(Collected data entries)
'''
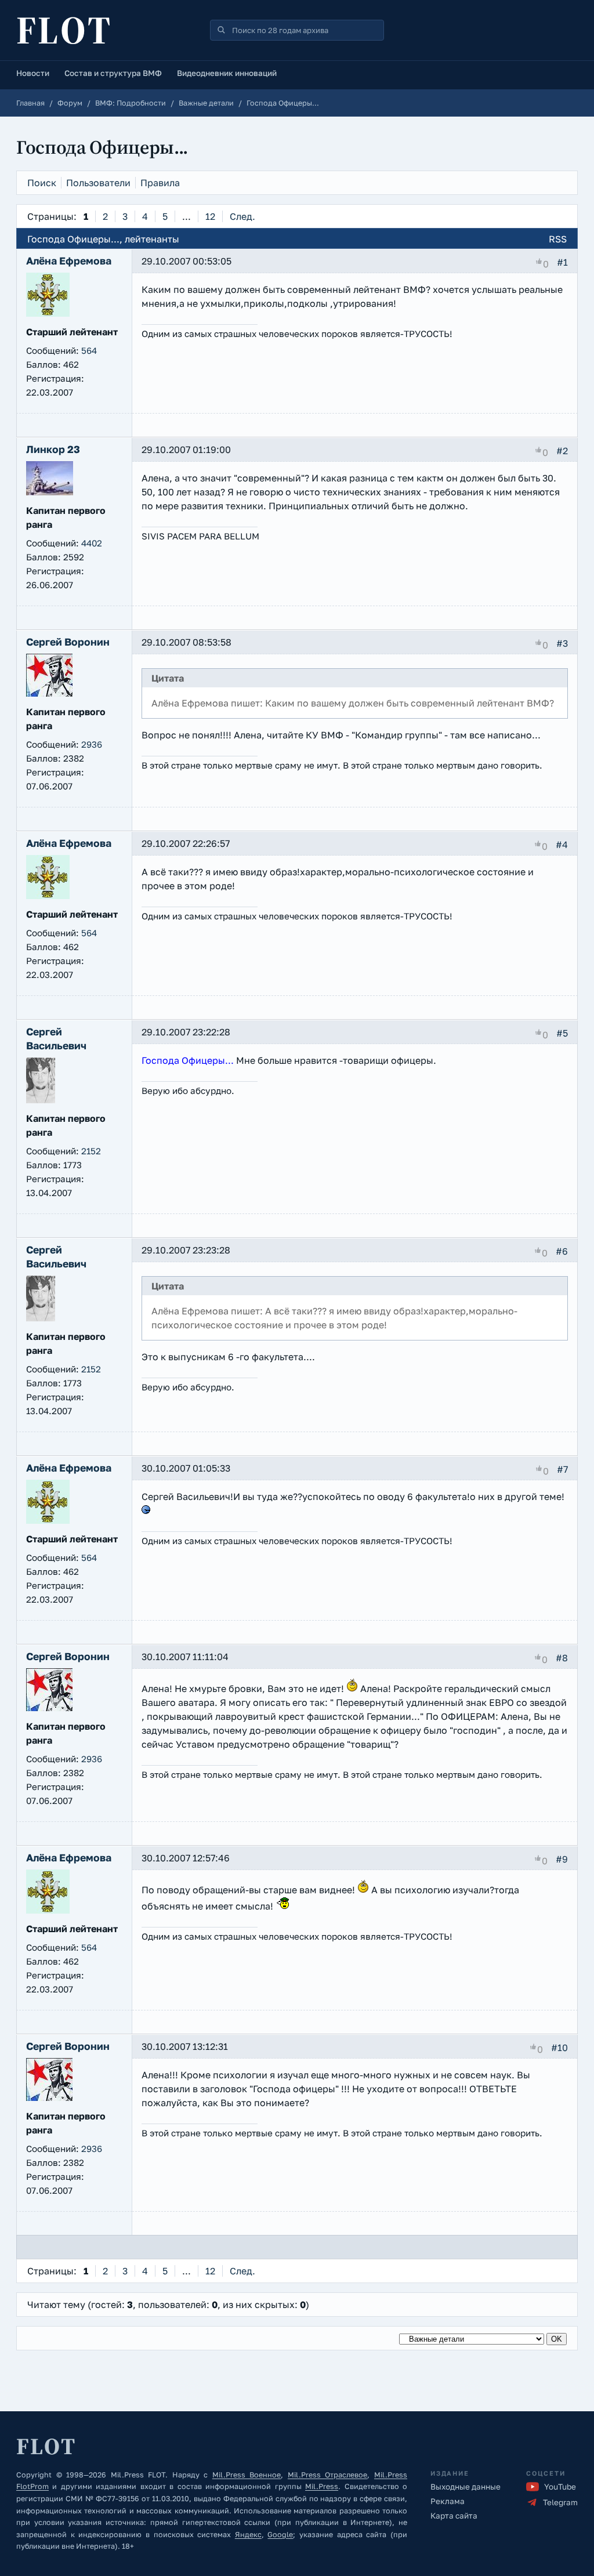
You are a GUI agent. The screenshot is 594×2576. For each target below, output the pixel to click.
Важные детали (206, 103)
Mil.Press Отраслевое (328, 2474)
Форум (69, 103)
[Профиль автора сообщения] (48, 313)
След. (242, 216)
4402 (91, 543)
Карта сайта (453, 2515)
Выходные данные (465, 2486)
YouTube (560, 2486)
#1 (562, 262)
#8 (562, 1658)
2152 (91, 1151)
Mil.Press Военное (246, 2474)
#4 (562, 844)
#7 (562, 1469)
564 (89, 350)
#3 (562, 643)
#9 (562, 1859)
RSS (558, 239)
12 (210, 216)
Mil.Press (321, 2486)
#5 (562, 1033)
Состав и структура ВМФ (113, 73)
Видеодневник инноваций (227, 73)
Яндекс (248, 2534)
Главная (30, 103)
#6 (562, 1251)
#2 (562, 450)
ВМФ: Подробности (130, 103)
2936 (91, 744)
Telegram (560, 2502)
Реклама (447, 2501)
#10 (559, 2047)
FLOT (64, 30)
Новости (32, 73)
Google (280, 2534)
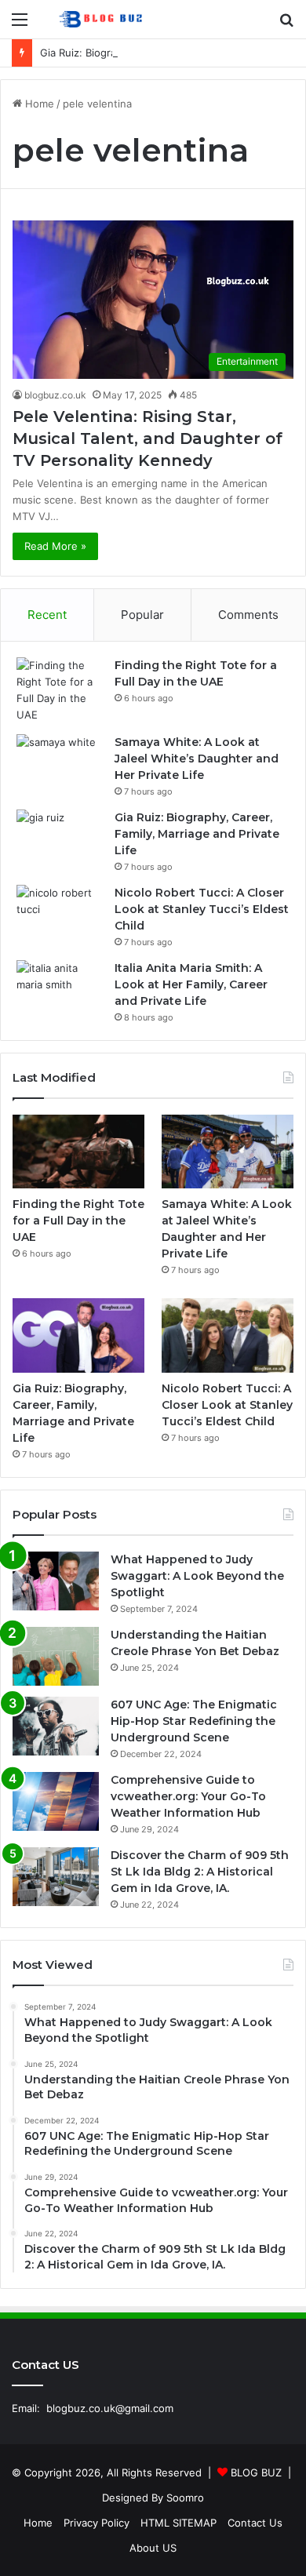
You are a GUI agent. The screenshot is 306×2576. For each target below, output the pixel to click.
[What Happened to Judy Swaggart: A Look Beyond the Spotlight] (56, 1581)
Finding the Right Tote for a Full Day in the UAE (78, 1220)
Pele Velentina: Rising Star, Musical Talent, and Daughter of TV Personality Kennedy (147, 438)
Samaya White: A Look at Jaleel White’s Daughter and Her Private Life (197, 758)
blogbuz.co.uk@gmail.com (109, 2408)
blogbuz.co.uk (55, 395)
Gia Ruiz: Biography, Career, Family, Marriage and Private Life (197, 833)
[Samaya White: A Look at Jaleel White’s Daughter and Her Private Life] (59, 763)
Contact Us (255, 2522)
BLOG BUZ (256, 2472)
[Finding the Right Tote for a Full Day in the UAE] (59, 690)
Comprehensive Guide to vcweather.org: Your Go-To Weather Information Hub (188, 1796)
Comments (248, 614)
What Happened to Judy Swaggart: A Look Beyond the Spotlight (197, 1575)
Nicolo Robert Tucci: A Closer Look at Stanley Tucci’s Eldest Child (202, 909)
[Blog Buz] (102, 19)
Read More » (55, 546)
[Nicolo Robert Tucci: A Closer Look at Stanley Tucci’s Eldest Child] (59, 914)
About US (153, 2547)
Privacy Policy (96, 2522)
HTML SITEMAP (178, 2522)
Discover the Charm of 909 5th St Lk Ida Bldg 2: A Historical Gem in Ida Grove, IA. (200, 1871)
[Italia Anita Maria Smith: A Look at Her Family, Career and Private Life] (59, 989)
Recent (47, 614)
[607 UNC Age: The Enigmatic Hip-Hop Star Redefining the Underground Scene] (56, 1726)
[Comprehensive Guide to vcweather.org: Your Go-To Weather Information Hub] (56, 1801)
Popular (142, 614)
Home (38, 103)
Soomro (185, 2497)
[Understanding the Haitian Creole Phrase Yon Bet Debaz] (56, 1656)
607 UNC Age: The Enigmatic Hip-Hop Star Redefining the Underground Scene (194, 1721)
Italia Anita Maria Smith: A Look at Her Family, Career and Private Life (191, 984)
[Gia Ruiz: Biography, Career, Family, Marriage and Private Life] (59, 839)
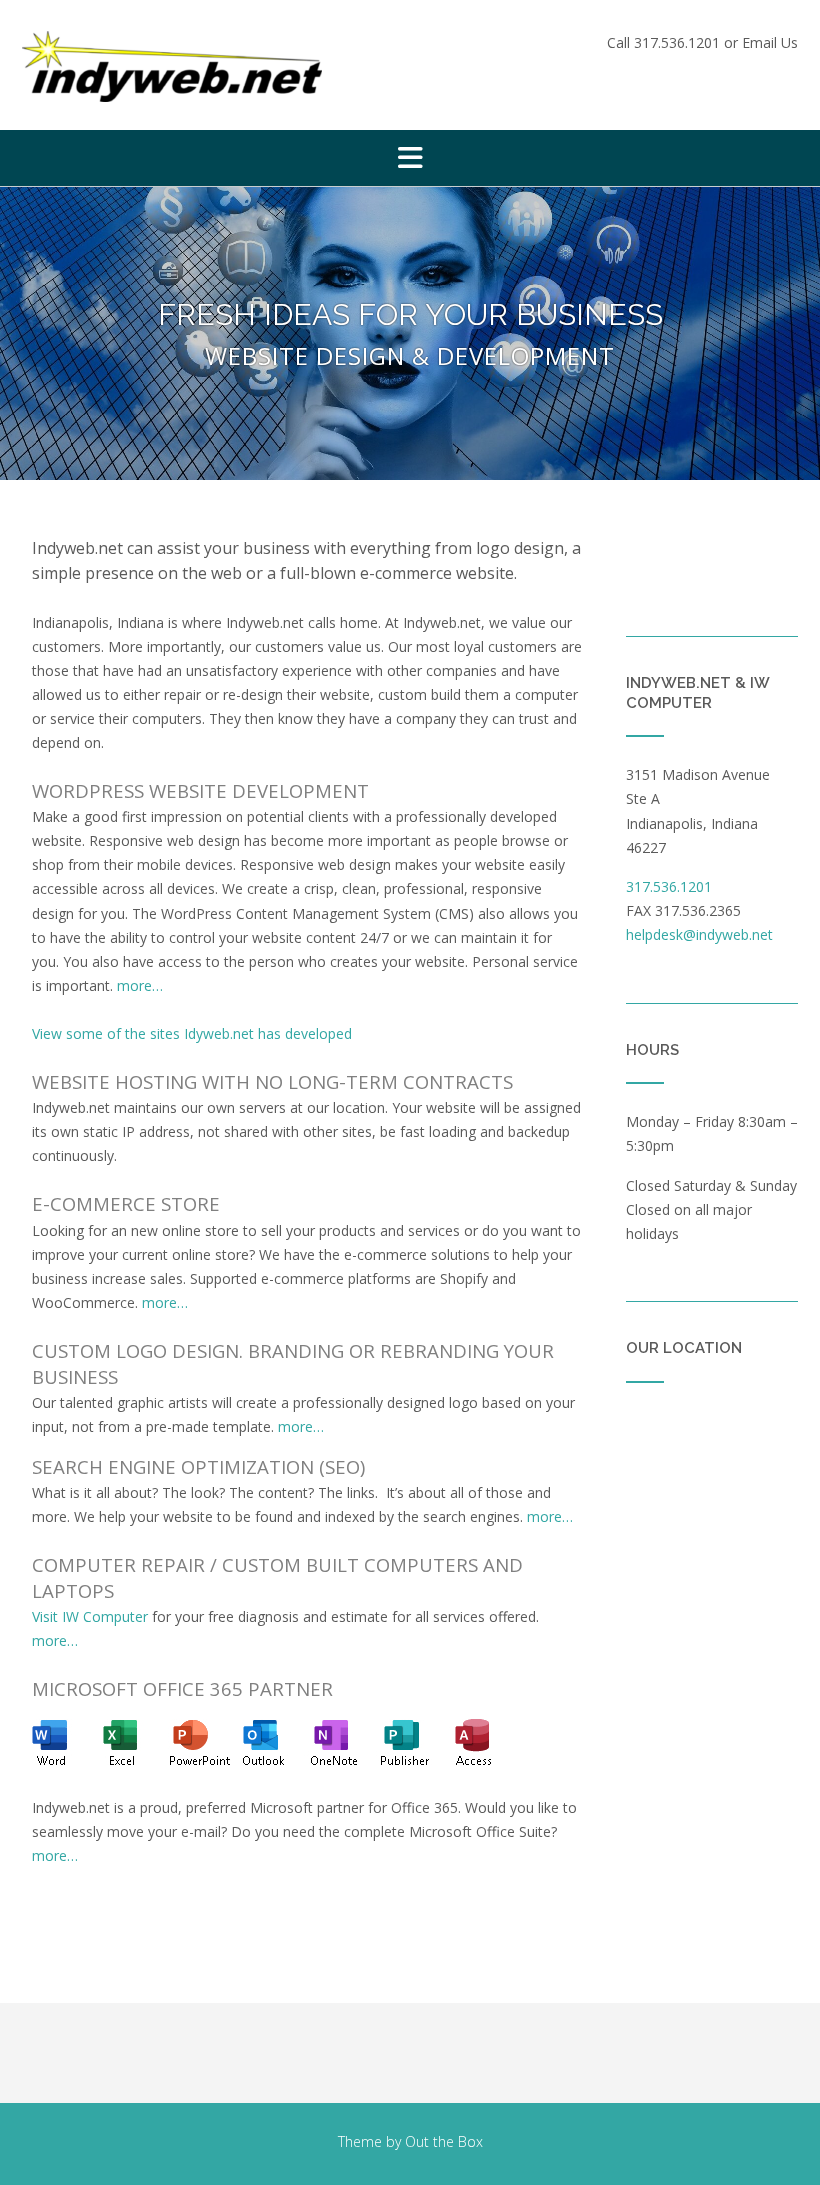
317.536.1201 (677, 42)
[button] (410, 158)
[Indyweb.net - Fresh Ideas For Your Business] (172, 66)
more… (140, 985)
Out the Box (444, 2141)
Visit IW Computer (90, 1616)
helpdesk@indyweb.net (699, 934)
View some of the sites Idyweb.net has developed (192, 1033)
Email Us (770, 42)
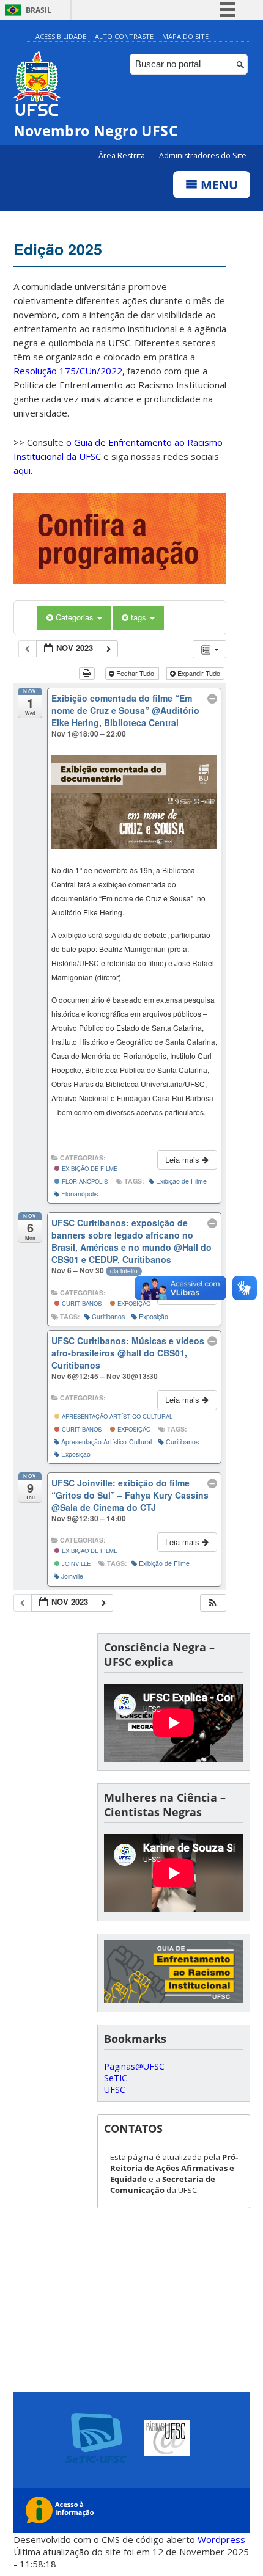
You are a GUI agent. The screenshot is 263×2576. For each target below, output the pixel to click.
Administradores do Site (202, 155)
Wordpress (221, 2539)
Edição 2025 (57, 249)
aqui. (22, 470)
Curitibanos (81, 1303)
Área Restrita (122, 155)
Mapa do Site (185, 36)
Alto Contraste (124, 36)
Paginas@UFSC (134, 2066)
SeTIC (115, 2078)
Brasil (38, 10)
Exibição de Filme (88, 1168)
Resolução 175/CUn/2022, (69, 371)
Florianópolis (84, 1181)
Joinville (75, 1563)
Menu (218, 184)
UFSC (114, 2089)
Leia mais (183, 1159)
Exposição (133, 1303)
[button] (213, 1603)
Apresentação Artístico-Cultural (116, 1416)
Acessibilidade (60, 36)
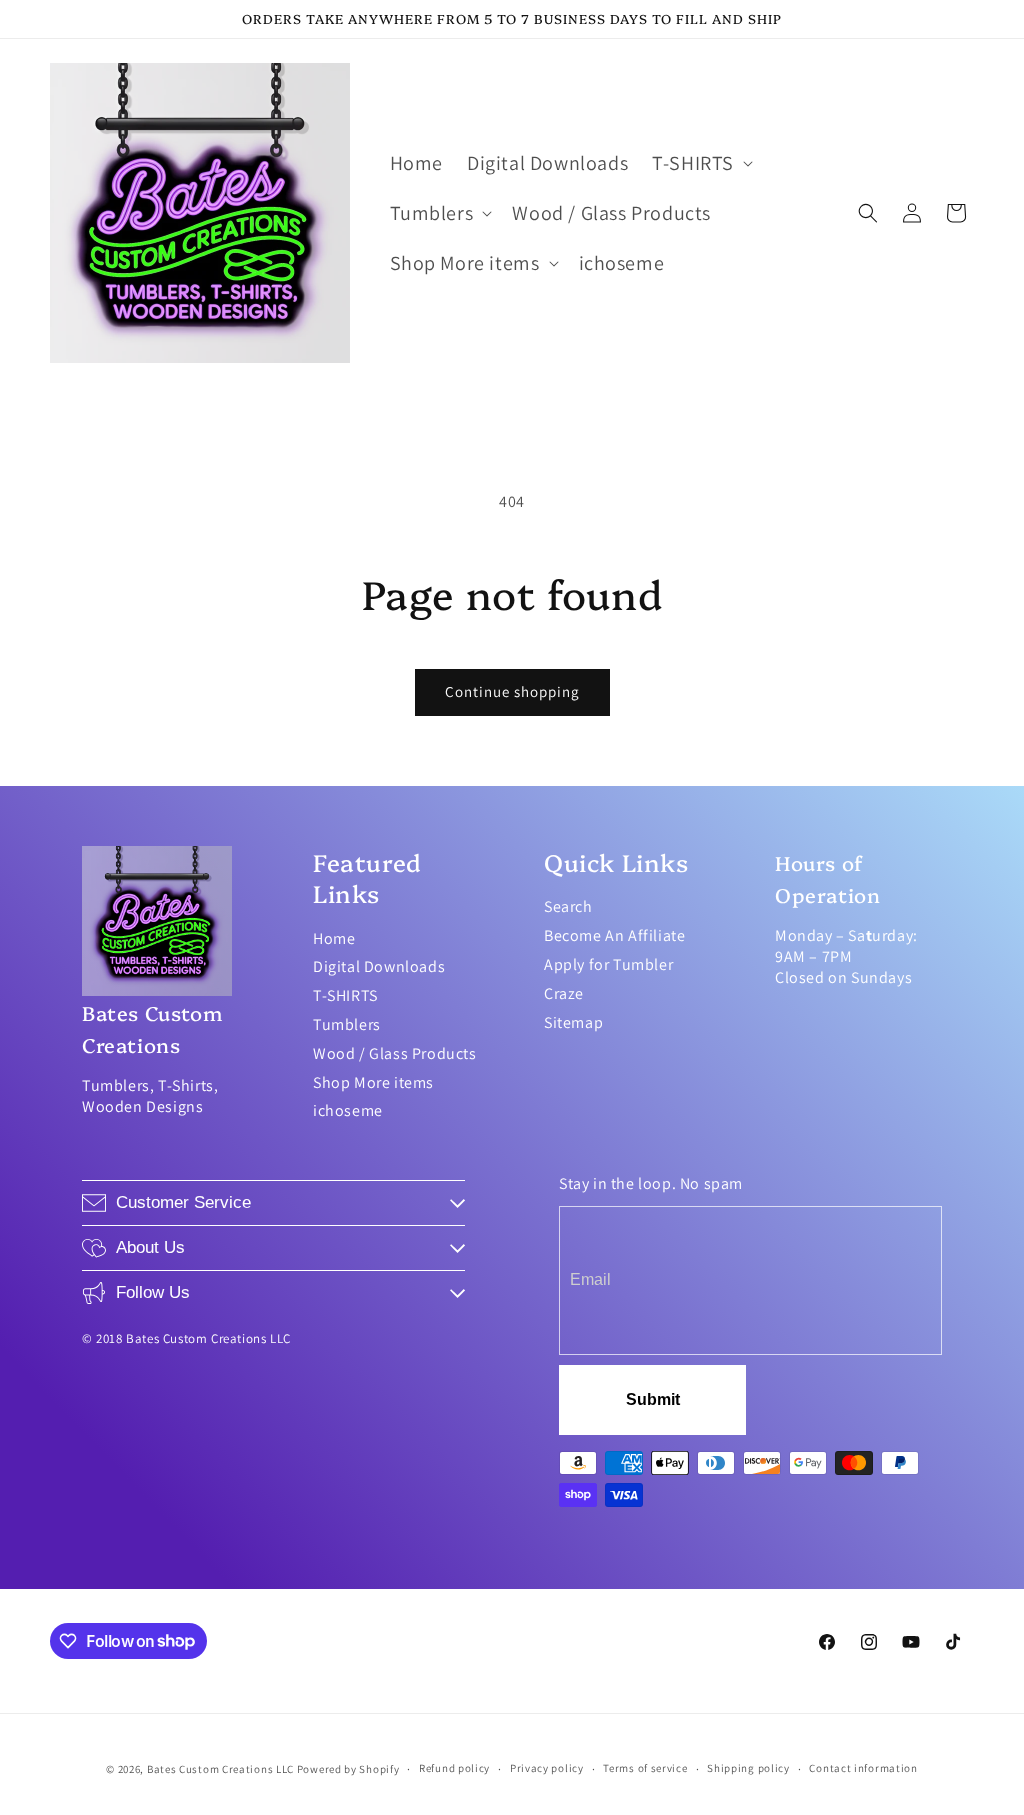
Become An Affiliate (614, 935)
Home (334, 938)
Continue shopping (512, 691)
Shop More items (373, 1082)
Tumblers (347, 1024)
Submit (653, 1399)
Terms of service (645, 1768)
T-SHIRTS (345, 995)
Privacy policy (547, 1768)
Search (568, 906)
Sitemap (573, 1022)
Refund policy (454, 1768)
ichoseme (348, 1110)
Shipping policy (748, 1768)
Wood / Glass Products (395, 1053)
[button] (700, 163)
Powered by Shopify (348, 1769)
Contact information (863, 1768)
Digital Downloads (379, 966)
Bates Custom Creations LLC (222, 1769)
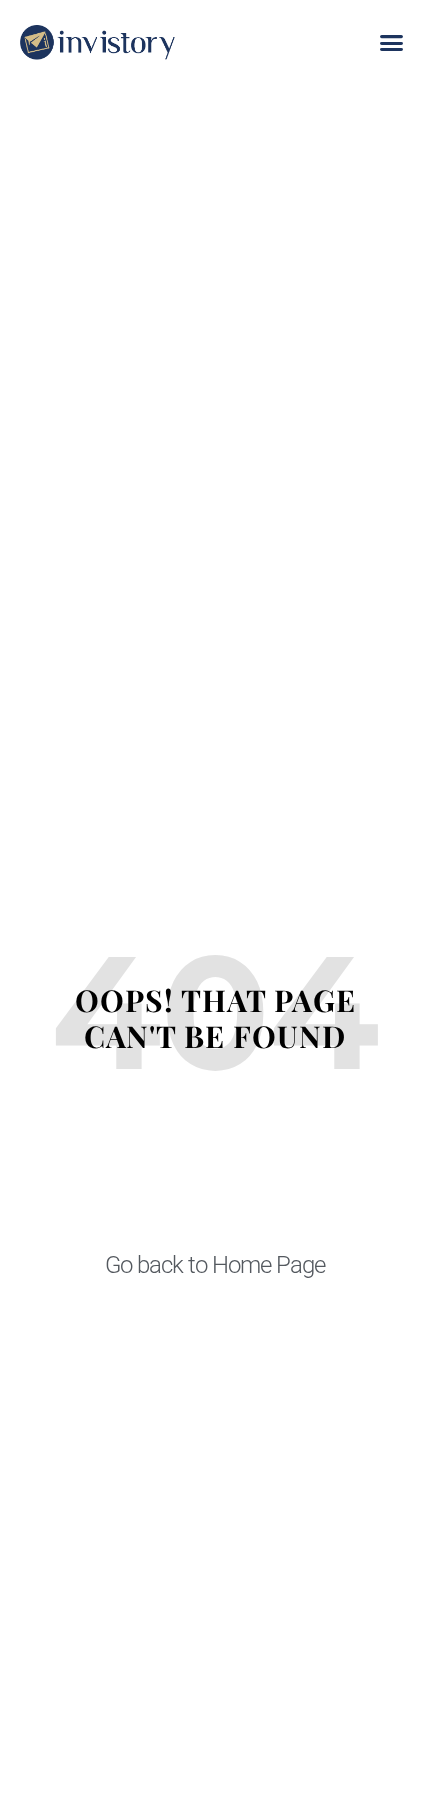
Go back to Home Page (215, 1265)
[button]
'''
| ACTION ITEM |
Some lines above may hold the word "White"; say how many do, giving nothing besides the number.

| OUTPUT |
2